- The task
Pull out every line of the material below that contains the string "dimensions".

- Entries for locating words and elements
....................

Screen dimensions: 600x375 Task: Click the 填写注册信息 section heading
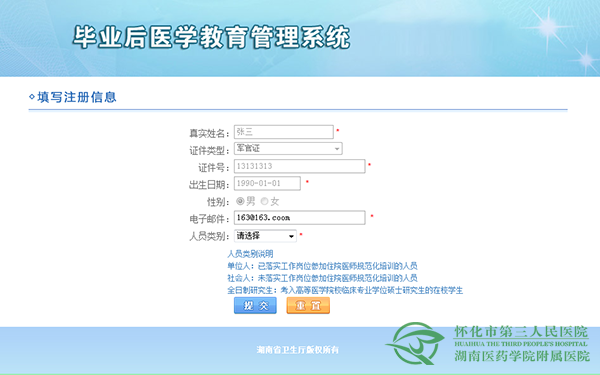click(x=77, y=97)
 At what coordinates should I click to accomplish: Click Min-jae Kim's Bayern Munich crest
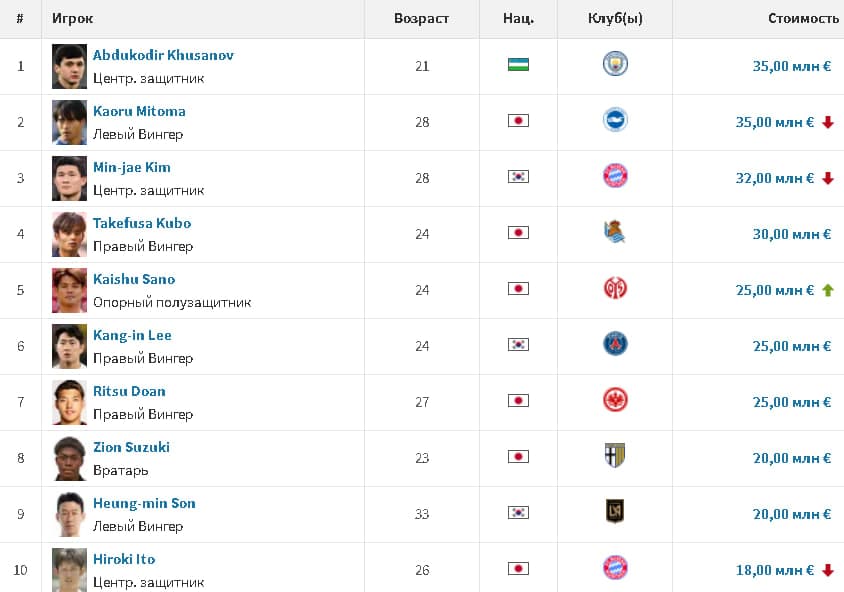615,177
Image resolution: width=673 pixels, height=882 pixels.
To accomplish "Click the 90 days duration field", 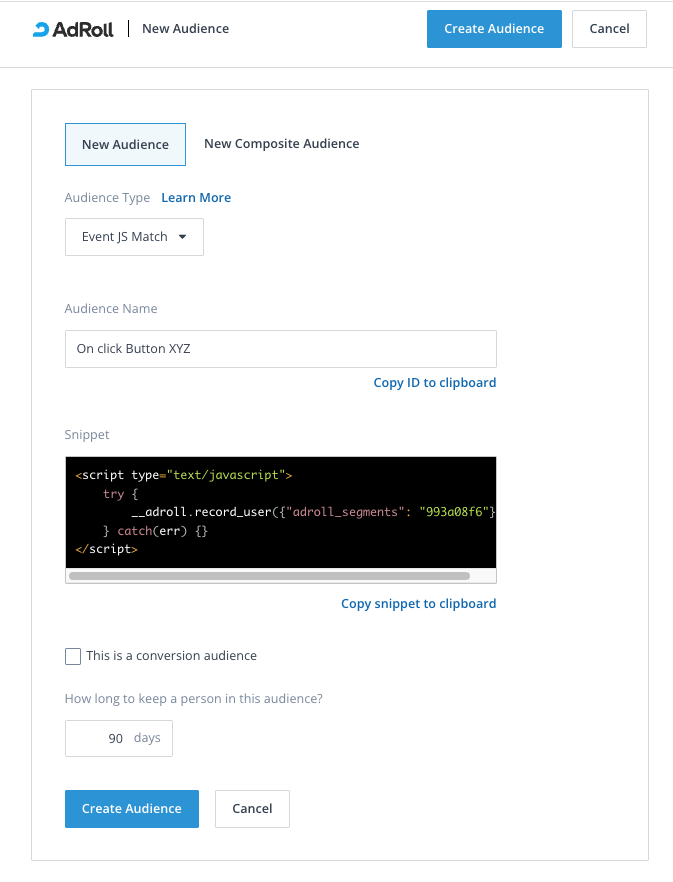I will 102,738.
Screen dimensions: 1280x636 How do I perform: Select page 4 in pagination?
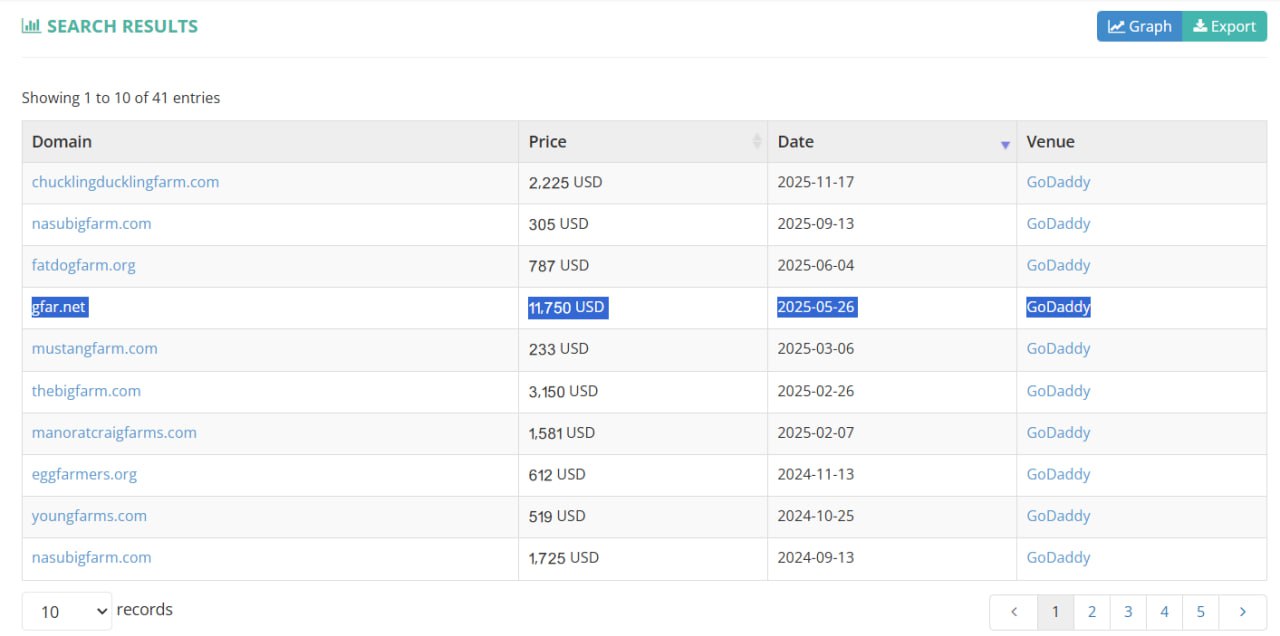[x=1164, y=612]
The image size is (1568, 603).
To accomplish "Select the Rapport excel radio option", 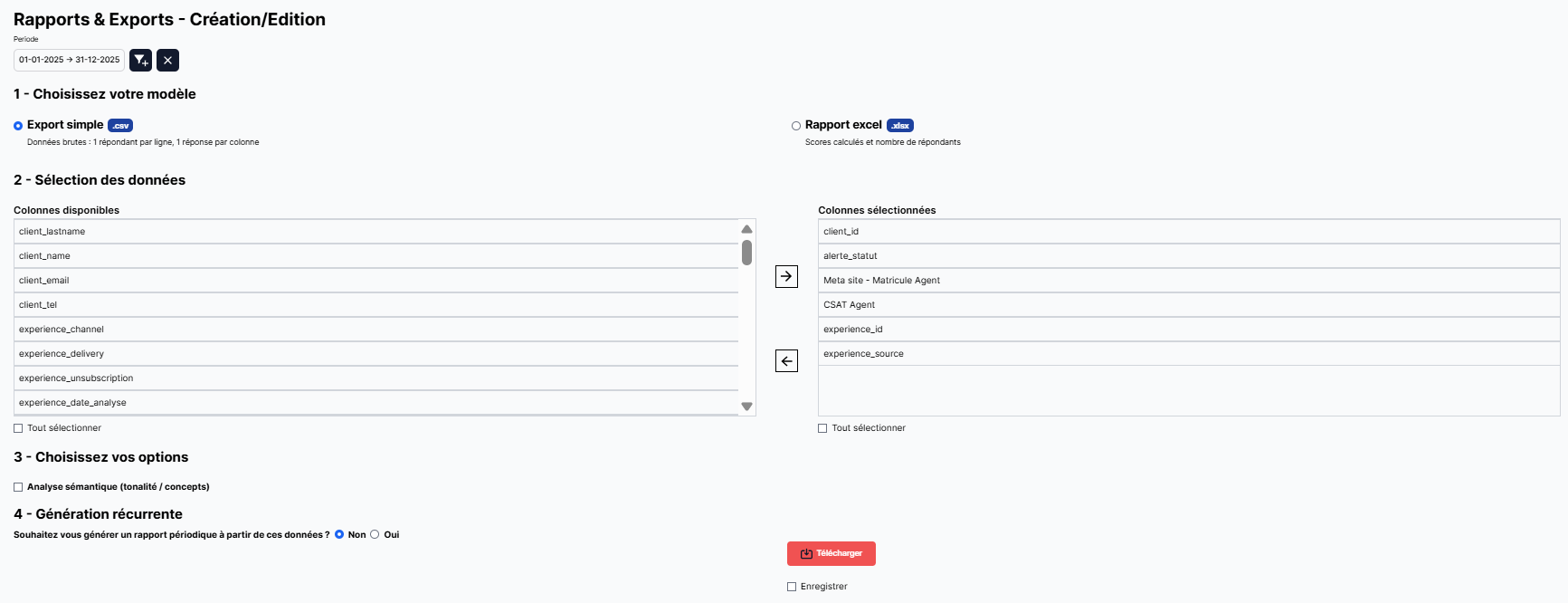I will (x=796, y=126).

....................

- Problem solution
Screen dimensions: 600x375 Task: Click the 填写注册信息 section heading
Screen dimensions: 1280x636 How do I perform: Select page 4 in pagination?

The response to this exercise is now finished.